(Dataset extract)

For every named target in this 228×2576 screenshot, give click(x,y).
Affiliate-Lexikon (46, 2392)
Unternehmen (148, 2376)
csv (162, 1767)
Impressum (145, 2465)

(End Dataset extract)

## To do
Take the lines above and retype all of them exactly.

## Response below
For every named target in this 228×2576 screenshot, give click(x,y).
Affiliate-Lexikon (46, 2392)
Unternehmen (148, 2376)
csv (162, 1767)
Impressum (145, 2465)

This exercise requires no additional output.